Of course, Mulanay still adjusts things. He noted in his monologue that they had completely forgotten how to do this show during the ten months it has been outside the air, and despite his practical clipboard that listed the show, he seemed ready to lean into their “unnoticed” new course throughout the evening. “If you have seen this beautiful set, some of your ear -eyed viewers will notice that there are subtle differences in the set design,” he said. “And if you noticed it please take a walk outside, ask a friend for coffee, try to live your life for a fucking change.”

That feeling of freedom is the key to the show’s future and more important than the Flumer and Duds as Ströda Section 1. Sure, Mulance’s routine about his wife, Olivia Munn, and her struggle with “Cancer Brain” did not really land. His guests never gelded in the way one hopes, and the night’s callers did not offer the extreme stories of financial accident that producers probably hoped when they chose the subject’s subject.

But “Everybody’s Live” still puts all their chips in the right buckets. Mulanaey is an excellent host: a steady hand with a sharp width and enough self -awareness to know when to drive a point longer or move on to the next idea. His supportive team is loving (loves you, rich; love you, Saymo) and his format is healthy. (Controlling from current references actually makes the show more convincing and sustainable in the long term.) Netflix, for its part, chooses the better of its two dominant programming strategies: build something based on what the algorithm suggests, or let a proven creator of the leashen.

Best of all, mulanay understands the real benefits of a live -show: he wishes Things to get strange. He wants his guests to be a little uncomfortable. He wants his callers to control conversations down unexpected roads. Even the recovered parts, such as advertising crimes and sketches, are designed to surprise the audience in ways that everyone on the set, sits around and talking, can’t.

Perhaps the most narrative that Mulanay said last night was when he joked that “Everybody’s Live” was his compensation for “Coke and Adderall.” “Will this show get my heart rate up to the level where I feel alive? We’ll see. “And isn’t that? Isn’t that what we want? Not only that Mulanay can of course remain sober and healthy, but that he will run against the ideas that make his heart pump. That he will embrace what makes live -show so electrically to begin with: the unknown; The feeling that anything can happen at any time; The friction of irrevocated, raw interactions that the audience can enjoy unfiltered, as if they are really there, sits in their odd friend John’s living room without knowing where the night takes them?

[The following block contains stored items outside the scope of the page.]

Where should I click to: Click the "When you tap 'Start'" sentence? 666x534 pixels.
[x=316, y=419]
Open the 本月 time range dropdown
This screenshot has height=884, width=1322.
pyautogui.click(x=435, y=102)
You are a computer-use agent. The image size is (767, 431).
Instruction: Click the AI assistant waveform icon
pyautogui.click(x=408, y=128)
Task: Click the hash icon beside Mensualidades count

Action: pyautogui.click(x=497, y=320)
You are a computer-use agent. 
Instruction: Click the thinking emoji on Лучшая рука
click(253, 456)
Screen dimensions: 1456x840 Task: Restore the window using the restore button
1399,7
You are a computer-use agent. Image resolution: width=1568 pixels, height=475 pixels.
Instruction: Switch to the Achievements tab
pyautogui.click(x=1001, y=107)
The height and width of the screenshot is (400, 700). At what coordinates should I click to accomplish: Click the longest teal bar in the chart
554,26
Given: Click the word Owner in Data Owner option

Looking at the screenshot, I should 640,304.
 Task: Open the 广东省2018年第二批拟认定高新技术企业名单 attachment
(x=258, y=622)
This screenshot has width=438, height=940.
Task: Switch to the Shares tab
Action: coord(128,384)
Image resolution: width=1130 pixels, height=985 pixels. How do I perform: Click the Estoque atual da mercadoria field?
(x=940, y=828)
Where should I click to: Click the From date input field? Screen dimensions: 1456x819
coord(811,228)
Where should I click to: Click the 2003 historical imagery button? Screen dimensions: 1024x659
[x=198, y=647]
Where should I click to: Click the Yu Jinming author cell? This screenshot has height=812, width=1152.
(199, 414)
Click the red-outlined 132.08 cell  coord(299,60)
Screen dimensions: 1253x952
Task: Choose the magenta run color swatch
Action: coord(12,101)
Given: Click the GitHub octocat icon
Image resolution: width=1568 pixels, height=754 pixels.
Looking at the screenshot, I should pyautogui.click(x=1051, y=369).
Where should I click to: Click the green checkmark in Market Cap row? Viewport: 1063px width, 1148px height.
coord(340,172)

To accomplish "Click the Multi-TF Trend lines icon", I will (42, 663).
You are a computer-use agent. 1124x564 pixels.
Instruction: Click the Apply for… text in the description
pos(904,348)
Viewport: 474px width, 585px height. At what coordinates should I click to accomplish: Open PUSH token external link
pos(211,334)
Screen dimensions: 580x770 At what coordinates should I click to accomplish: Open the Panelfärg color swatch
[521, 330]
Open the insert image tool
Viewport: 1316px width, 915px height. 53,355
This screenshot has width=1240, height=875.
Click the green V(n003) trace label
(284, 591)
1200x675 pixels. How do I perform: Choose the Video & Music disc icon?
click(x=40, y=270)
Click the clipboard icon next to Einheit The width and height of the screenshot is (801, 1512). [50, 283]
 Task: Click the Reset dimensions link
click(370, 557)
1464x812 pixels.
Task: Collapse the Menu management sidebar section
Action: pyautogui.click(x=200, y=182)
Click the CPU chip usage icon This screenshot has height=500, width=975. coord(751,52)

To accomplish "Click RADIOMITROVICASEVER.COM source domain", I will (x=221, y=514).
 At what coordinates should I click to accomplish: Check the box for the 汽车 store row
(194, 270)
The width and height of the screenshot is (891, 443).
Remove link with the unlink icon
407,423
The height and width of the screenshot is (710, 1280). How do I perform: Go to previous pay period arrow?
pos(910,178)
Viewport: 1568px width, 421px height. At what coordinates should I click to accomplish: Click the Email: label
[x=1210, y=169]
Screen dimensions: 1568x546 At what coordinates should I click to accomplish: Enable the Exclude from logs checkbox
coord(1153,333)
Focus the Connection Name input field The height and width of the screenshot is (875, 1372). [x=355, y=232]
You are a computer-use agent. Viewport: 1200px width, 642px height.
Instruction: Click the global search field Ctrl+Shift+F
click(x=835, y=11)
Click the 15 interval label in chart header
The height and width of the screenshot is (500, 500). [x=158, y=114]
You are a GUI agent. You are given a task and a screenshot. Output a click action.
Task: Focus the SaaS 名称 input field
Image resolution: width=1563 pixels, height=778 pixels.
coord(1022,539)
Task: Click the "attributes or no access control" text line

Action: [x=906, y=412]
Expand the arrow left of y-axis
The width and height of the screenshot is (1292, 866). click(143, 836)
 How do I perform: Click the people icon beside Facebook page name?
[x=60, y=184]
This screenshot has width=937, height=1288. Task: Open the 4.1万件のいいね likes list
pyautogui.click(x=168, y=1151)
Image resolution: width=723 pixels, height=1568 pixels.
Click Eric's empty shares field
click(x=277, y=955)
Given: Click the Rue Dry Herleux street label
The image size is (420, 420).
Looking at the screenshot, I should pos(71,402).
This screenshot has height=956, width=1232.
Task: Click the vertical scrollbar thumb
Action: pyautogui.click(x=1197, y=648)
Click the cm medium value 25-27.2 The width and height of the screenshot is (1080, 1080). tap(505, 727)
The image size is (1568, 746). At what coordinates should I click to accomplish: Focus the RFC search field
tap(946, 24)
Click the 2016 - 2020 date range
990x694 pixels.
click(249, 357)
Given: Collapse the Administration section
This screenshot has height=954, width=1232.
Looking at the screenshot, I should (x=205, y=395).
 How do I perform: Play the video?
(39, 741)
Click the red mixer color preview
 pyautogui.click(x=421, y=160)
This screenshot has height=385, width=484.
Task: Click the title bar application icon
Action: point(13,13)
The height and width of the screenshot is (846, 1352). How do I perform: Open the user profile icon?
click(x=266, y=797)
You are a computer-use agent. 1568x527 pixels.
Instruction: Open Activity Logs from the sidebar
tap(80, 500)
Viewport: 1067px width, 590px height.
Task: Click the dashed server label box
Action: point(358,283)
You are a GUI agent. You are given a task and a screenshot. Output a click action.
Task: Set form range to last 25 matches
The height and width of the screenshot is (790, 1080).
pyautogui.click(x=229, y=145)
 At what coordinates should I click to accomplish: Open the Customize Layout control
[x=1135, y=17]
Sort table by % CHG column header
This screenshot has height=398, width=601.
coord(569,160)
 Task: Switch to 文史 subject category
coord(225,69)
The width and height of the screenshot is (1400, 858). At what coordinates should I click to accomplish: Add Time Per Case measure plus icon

So far, “Everybody’s Live” stands up to explore all special little hooks and hooks that get lost in an edited talk show. Its humor can think of Conan O’Brien’s absurdist “late night” work, and the visual style can hear back to Johnny Carson’s era, but John Mulanaey is not trying to do another Late-night talk show. He is trying to make his. He is trying to look forward to. And that’s what we need.

Rating: B+

“Everybody’s Live With John Mulanay” premiered on Wednesday, March 12 on Netflix. New episodes will be broadcast live every week at. 22 et and be available afterwards on request.